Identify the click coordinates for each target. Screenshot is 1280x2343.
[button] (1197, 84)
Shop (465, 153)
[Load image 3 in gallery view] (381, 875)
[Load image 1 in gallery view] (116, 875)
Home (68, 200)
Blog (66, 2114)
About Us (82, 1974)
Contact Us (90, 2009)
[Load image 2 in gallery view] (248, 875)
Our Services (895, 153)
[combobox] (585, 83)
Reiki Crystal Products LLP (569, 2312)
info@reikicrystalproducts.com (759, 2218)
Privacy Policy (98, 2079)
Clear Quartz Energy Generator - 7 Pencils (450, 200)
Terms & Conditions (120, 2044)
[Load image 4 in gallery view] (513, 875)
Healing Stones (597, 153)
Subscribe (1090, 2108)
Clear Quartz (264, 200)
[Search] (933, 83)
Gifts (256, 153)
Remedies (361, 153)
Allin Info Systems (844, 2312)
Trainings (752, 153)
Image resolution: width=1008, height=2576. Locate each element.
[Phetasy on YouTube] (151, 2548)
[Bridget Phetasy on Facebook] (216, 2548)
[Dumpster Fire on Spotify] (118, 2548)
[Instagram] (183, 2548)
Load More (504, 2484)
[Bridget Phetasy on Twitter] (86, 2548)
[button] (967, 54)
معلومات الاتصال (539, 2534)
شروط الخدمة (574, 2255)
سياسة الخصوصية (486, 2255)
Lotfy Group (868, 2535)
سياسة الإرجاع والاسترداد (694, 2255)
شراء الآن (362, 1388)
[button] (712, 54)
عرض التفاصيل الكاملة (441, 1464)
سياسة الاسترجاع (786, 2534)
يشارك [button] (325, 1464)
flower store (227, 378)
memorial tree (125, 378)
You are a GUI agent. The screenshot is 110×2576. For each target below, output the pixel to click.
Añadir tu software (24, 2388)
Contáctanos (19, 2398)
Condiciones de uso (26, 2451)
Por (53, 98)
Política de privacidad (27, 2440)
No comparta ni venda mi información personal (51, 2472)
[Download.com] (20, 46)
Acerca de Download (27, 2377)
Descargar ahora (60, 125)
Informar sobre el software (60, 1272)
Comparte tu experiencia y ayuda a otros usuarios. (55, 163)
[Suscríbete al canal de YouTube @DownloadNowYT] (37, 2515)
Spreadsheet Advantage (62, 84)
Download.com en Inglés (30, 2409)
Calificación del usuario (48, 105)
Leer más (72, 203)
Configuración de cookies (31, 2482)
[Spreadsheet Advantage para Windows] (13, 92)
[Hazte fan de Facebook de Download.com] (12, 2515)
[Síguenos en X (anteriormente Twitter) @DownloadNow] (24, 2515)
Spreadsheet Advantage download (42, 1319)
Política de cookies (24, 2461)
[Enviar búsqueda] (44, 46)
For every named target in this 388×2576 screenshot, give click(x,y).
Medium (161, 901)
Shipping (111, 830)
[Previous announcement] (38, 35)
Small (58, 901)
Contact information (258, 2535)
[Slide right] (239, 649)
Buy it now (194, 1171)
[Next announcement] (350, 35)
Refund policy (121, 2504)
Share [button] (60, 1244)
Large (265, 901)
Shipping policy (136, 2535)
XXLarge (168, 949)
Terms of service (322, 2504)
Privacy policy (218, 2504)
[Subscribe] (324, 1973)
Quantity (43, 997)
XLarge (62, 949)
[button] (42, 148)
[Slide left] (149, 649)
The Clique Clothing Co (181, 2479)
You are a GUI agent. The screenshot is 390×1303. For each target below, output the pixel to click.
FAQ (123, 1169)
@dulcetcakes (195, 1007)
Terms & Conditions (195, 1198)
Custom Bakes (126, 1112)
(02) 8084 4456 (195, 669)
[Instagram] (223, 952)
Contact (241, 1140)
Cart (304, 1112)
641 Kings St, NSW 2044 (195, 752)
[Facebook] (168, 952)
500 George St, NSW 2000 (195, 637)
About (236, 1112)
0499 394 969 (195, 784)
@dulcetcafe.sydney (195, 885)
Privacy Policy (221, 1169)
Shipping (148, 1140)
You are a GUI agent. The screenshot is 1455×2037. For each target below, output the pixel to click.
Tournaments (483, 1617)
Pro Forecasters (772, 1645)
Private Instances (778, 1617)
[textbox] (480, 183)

**Task prompt**. Each line of the data above containing the string "Quartz" is to be copied.

**Task answer**.
Clear Quartz Energy Generator - 7 Pencils (450, 200)
Clear Quartz (264, 200)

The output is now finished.